After "Broken" Matt Hardy and Brother Nero won a tag-team number one contenders match for the TNA World Tag Team Championship against Decay at Bound for Glory, Decay would go on to declare their intention of taking Matt Hardy's son, King Maxel from his family. On the September 1 episode of Impact Wrestling, Decay received an invitation from the Broken Hardys, to go to the Hardy Compound for a plotted brawl dubbed, "Delete or Decay." At Bound for Glory, Decay lost the titles against The Hardys. Decay would have their rematch the following episode of Impact Wrestling taking on the Hardys in a "Wolf Creek cage match," in a losing effort.

On the October 27 episode of Impact Wrestling, Decay took part at Team X Gold, but were defeated by "Go for Broke" (DJZ, Mandrews and Braxton Sutter).

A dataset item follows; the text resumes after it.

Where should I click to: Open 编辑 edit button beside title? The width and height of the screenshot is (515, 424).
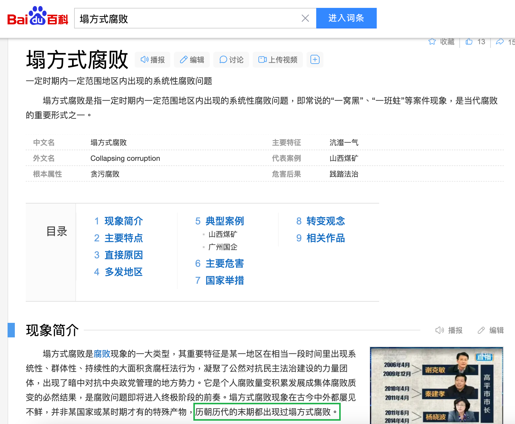[192, 60]
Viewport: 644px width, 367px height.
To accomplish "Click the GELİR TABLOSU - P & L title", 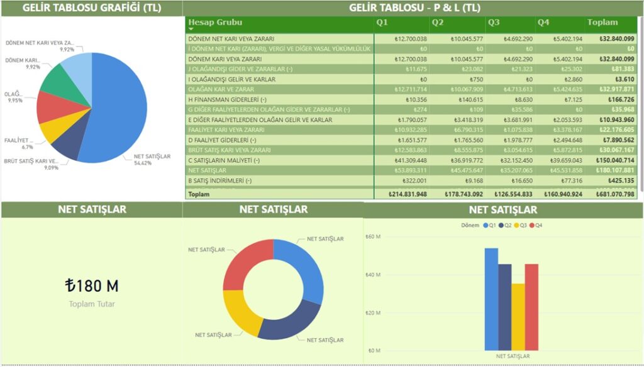I will coord(415,8).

The following week, they were defeated once again by Go for Broke in a match who also included The Helms Dynasty (Trevor Lee and Andrew Everett) and Marshe Rockett. On the November 24 episode of Impact Wrestling, they were defeated by Go for Broke in a match who also included The Helms Dynasty and Marshe Rockett in three corners elimination match, and lose the Team X Gold.

On the December 15 episode of Impact Wrestling dubbed "Total Nonstop Deletion", Decay was one of the many tag teams to answer The Broken Hardys open invitational known as Tag Team Apocalypto, losing to The Broken Hardys as the last eliminated tag team.

After defeating The Helms Dynasty on the January 5, 2017 episode of Impact Wrestling, Decay's celebration was cut short by the sudden arrival of the DCC, who ambushed Abyss and Crazzy Steve by smashing beer bottles over their heads, with Bram issuing a threat to Rosemary afterwards. On the January 6 One Night Only: Live PPV, Abyss and Crazzy Steve would ambush the DCC after James Storm's victory over Jessie Godderz, misting Storm and Bram, incapacitating them while Abyss chokeslammed Kingston. On the January 12 episode of Impact Wrestling, the match between Decay and the DCC ended in a double count-out. At Genesis, Decay were defeated by The Broken Hardys in a match who also included the DCC, and failed to win the TNA World Tag Team Championship. On the February 2 episode of Impact Wrestling, The Decay were defeated by the DCC in a Fall Count Anywhere match.

On the February 16 episode of Impact Wrestling, Decay were defeated by Moose and Brandi Rhodes. On the March 23 episode of Impact Wrestling, Decay were quickly defeated by Reno Scum. On the March 30 episode of Impact Wrestling, Decay were defeated by The Latin American Xchange (LAX) in a match who also included Garza Jr. and Laredo Kid and Reno Scum and failed to win the vacant Impact World Tag Team Championship. On the April 13 episode of Impact Wrestling, Decay suffered a second loss against Reno Scum, in a match who also included Garza Jr. and Laredo Kid. On the April 28 episode of Impact Wrestling, Decay were defeated by LAX, in a Street Fight and failed to win the Impact World Tag Team Championship. On April 20, 2017, Steve confirmed that he had departed from the company. After their match, L.A.X. hosted Decay's funeral, disbanding the team.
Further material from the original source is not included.